More murk

Is the South African guy with no legs who shot the blonde woman and cries on the radio still around, or is that over now? With distractions like the Malaysian airliner vanishing and the Korean ferry sinking, it’s hard to keep up with all the mayhem. And now some idiot announces the most Earth-like planet yet discovered, as if the universe really needs another.

Closer to home, things just seem to get murkier. We are still trying to get our heads around the Mega Events Fund, which spends money on entertainments no-one would otherwise pay for in order to attract tourists we don’t need. Its Dragon and Lion Dance Festival Preparatory Committee is suspected of hiring dance teams run by its own members, who also belong to the pro-Beijing Democratic Alliance for the Betterment Etc of Hong Kong. To compound the sin of glaring conflict of interests, we have wretchedly bad taste – the occasion having the theme of ‘Happy Buddha’ and featuring ‘over 530 mascots of auspicious beasts’. (In fairness to the committee’s pro-Communist sleazebags, that looks like the work of civil servants.) Is there any connection between the performers who got the job and the DAB-linked Yuen Long dragon/lion dance troupe that provided (admittedly weedy-looking) triad thugs to ‘support’ Chief Executive CY Leung at his town hall meeting last year?

The Independent Commission Against Corruption is investigating. But it pauses to hurriedly airbrush one of its advisors out of the history books and carry on as if nothing had happened in the hope that no-one will notice. One minute state-owned China Resources Chairman Song Lin is an upstanding businessman heading up the anti-graft organization’s HK Ethics Advisory Committee, the next minute the Chinese Communist Party’s own investigators have terminated the guy for all-round depravity of the billion-Yuan, money-laundering-mistress variety. The ICAC’s attempts to pretend they never knew him are hilariously pathetic.

We are left with more questions. What on earth is the HK Ethics Advisory Committee? It sounds like it should have Confucian scholars, professors of philosophy or at least a former judge or two. In fact, it comprises the city’s half-dozen main shoe-shining chambers of commerce, representing all our favourite cartels, colluders and sweat-shop owners, and of course locally based Mainland enterprises.

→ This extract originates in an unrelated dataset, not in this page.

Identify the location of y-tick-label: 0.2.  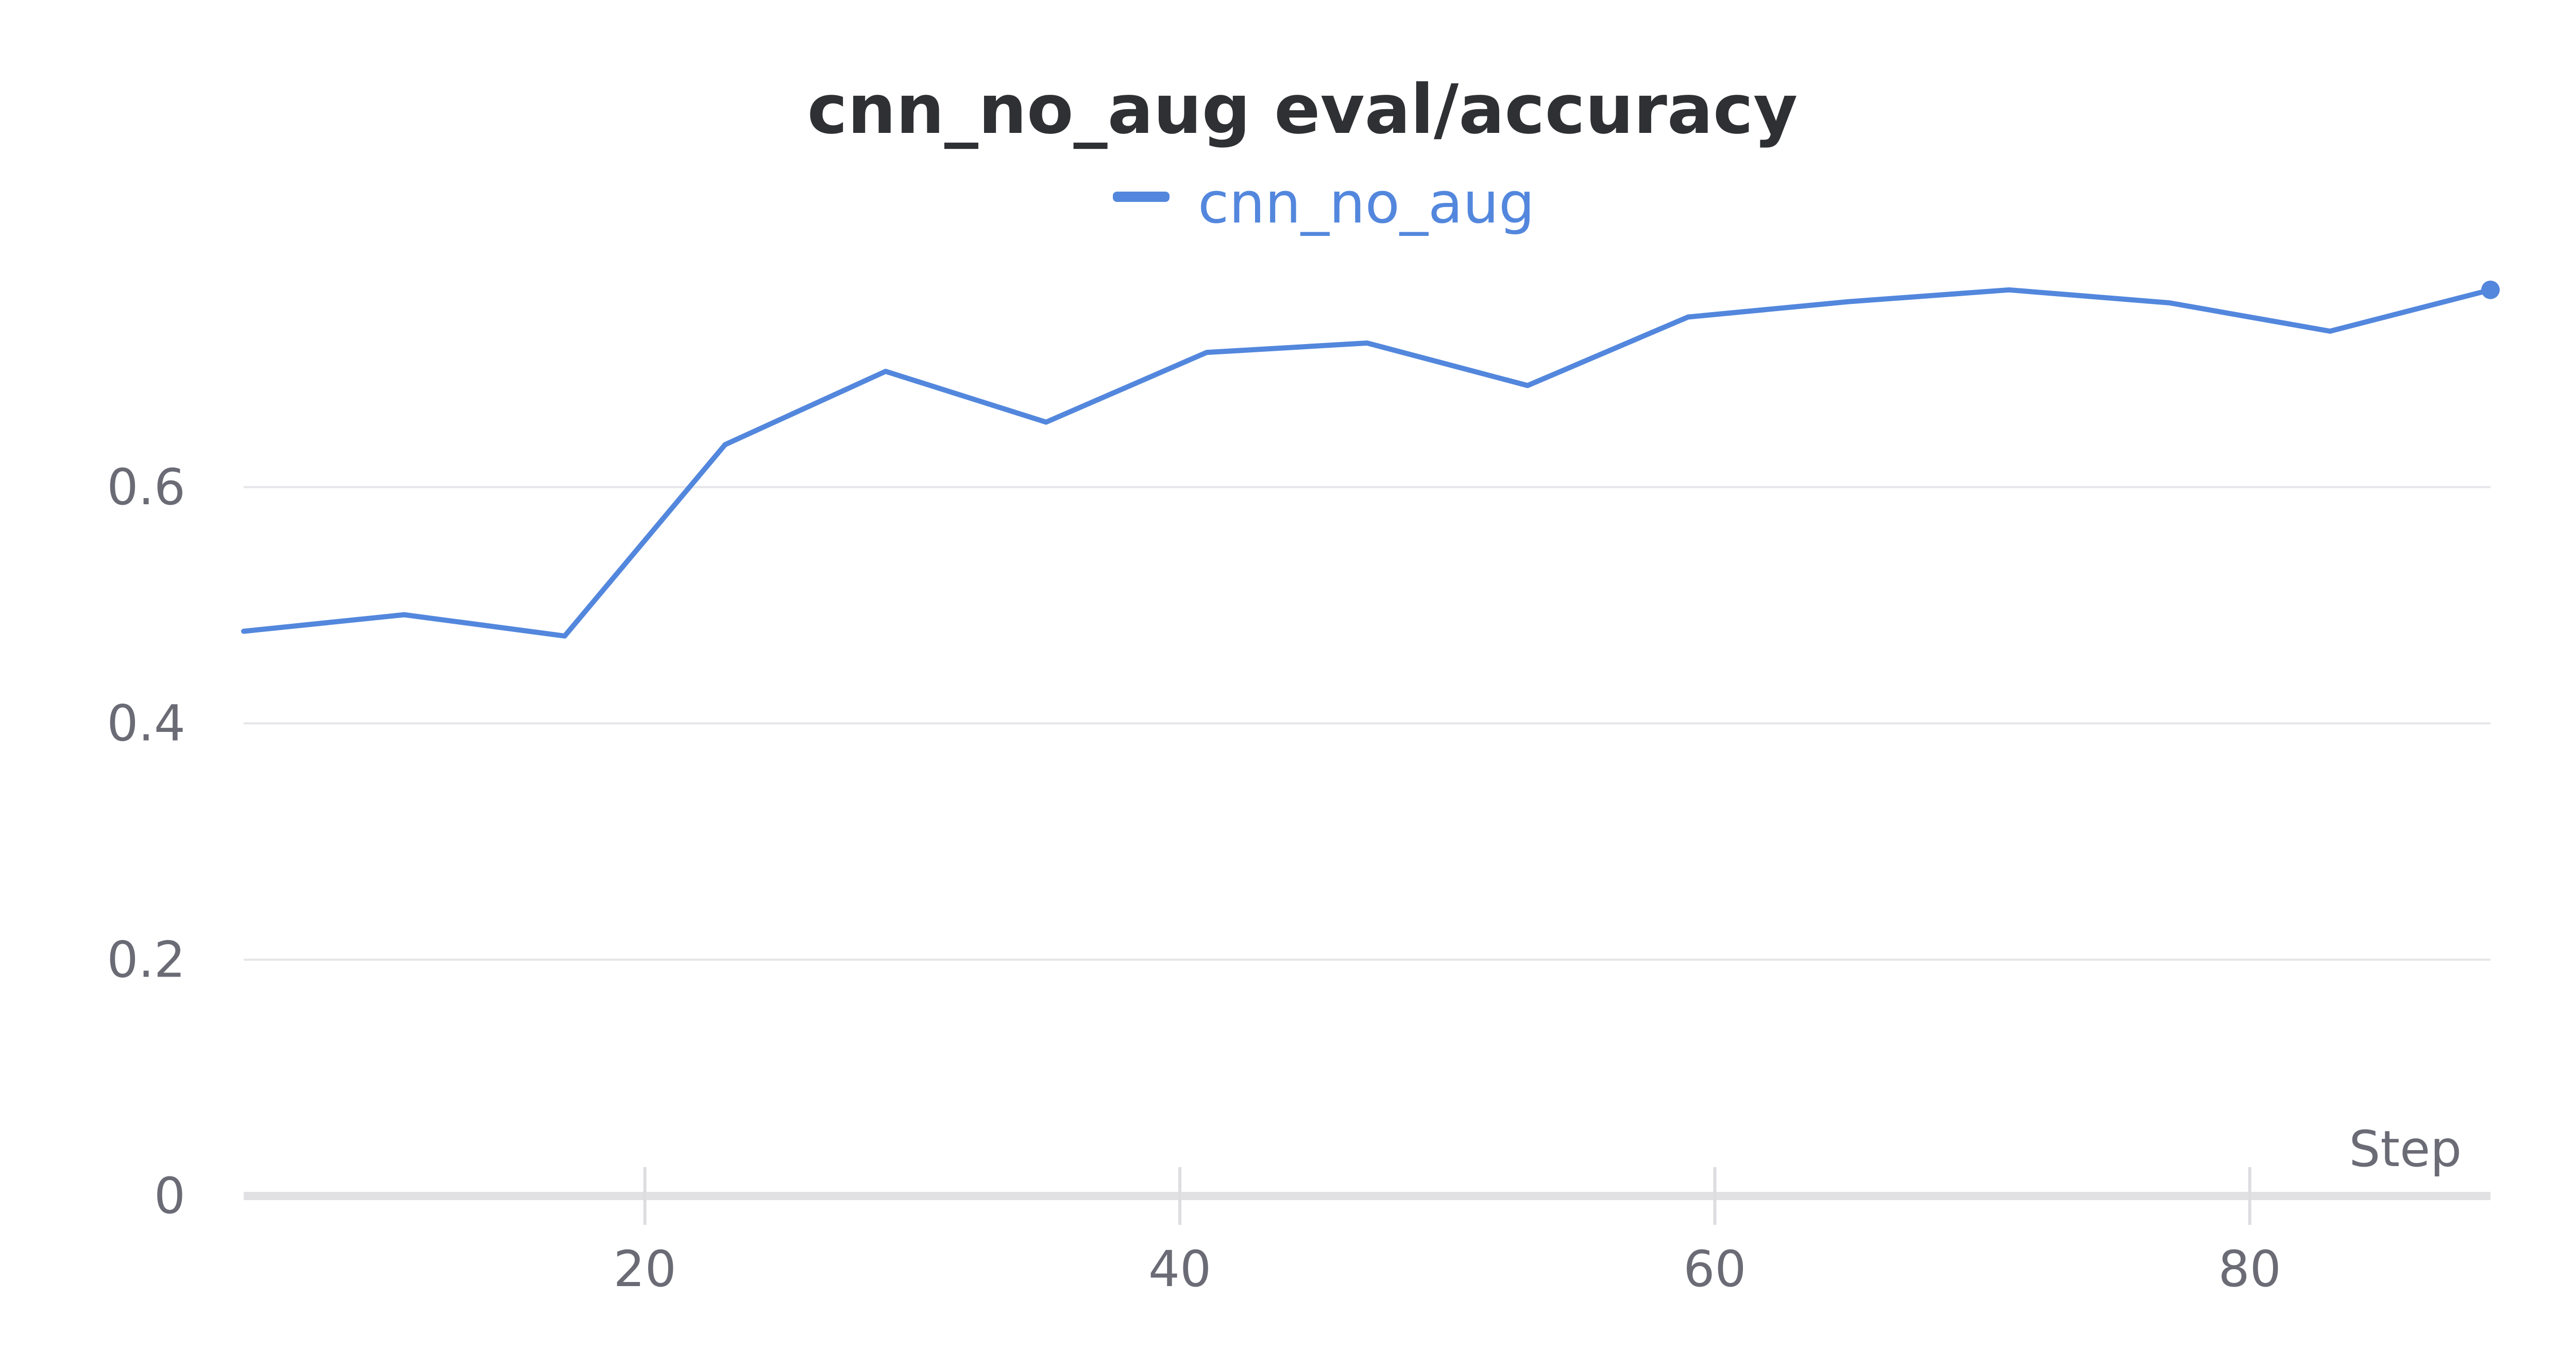
(146, 959).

Who chose Song Lin as its figurehead and – more to the point – why? Was it to give him face, or to flatter authorities in Beijing? Or was the gesture aimed at us, to make us think that bosses of Beijing-owned companies are the pinnacle of morality and virtue? It doesn’t seem to have worked.

What do the Mega Events Fund and HK Ethics Advisory Committee have in common? They have no reason to exist. One way or other, they are costing us money. Their members are selected from the shallow pool of loyalists and yes-men – 530 mascots of auspicious beasts, indeed – as a pat on the head rather than in the expectation that they will do anything useful. And they remind us, in case we need it, that people connected with and purportedly dedicated to the Communist cause apparently can’t stop themselves from cheating and bribing.

 

This weekend’s project was home-made cheese (Indian-style paneer). Ludicrously quick and easy: bring milk just to boil, add some lemon juice, stir for a few minutes, then strain through a cloth. Fries well for dal. Hand-crafted! Artisanal! Etc!